I plan to use lxc in qemu (KVM) in qemu (yes, twice!) to simulate a rack of servers running AL.

There will be 8 first level KVMs. A firewall, a router, storage nodes and compute nodes.

OpenVSwitch (OVS) will be used to simulate the networks (isp, internet, lan, storage, wan, ipmi).

The first level KVMs will receive block devices (BD) as logical volumes (LV) in LVM2 on top of a mdadm raid array composed with the physical hard disk drives.
They will assemble the received BD with mdadm and pass the raw raid as single BD tho the second level SAN KVMs. Those SAN will use LVM2 to publish LV as NBD on OVS "lan".
Some second level KVM will mount NBDs to expose NFS shares.
Other will mount NBS and NFS for real data access with containers (LXC) and expose services on OVS "wan" or "lan".

The first second level KVM to be launched will be a virtual laptop from an virtual USB stick.
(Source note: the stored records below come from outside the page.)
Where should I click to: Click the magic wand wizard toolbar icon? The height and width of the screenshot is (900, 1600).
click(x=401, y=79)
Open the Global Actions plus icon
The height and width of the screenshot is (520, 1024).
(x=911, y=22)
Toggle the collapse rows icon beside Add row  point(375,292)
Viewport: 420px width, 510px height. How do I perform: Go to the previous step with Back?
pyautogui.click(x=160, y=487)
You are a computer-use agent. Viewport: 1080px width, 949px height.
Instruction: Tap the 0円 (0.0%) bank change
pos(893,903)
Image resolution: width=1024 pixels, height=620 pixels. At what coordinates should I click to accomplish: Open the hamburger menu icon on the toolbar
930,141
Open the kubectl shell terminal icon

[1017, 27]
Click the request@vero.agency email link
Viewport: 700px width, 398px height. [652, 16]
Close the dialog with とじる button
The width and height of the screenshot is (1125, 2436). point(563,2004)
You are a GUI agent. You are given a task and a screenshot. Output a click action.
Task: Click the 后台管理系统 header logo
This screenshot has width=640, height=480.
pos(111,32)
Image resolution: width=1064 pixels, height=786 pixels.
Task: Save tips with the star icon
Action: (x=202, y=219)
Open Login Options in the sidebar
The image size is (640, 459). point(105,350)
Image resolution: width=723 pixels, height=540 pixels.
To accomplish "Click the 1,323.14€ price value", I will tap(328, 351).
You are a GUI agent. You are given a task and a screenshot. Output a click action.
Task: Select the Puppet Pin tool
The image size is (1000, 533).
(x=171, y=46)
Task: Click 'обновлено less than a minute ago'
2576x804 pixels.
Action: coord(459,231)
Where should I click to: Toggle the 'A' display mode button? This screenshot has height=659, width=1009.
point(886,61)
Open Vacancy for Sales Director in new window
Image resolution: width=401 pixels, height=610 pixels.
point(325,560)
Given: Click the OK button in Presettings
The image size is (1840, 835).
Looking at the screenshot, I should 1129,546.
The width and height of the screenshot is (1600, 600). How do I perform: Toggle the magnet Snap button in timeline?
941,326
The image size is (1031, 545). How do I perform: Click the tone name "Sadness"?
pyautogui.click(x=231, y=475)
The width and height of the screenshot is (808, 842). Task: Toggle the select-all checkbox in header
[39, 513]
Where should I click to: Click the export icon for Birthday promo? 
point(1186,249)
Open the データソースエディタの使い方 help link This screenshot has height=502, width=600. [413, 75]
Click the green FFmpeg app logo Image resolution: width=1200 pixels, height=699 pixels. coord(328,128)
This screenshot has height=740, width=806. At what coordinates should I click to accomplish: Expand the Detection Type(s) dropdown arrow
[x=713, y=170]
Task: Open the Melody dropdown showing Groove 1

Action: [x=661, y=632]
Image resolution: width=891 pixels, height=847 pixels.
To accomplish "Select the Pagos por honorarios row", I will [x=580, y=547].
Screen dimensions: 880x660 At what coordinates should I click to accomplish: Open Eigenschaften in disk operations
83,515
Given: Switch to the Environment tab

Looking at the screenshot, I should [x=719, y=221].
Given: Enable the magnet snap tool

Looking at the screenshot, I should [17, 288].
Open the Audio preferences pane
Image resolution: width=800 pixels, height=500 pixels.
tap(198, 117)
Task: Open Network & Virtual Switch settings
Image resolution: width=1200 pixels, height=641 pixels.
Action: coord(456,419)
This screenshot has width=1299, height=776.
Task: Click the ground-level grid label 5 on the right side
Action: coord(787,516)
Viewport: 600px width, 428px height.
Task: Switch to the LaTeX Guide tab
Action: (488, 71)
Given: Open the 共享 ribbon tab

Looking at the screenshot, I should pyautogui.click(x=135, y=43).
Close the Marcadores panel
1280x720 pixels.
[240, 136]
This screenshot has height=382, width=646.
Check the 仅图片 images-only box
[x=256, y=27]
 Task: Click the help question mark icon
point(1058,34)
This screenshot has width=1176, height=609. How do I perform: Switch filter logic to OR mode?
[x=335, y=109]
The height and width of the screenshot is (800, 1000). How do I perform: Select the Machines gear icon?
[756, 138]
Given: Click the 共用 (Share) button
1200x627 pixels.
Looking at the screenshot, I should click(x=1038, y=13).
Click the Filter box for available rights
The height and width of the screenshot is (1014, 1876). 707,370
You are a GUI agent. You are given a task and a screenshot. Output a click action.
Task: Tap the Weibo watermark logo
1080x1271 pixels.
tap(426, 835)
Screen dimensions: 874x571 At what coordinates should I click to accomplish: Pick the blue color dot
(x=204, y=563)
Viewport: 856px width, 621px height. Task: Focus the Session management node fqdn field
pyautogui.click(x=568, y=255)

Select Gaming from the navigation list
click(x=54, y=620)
This particuliar machine with offer a PXEboot environment to the OVS "lan".
The storage and compute nodes will be launched with PXE on the OVS "lan" but will be able to run totally from RAM with no string attached to the boot devices (for instance the initial NFS share).

As soon as 1 SAN and 1 compute node will be available, the PXEboot server will reproduce himself from the virtual laptop USB stick to the compute node using the storage node to store the information about the setup; then live-migrate (keeping status of running machines).

eth0 is almays connected to OVS "lan" but on the firewall (connected to OVS "internet" and "isp").
The router is connected to all OVS but "isp" and "storage".
The storage nodes are connected to OVS "storage".
The compute nodes are connected to OVS "wan".

The DHCP lease is offered with no time limit after absence check on OVS "lan".

As a matter of fact, the only difference between a first and a second level KVM is sda first and vda second.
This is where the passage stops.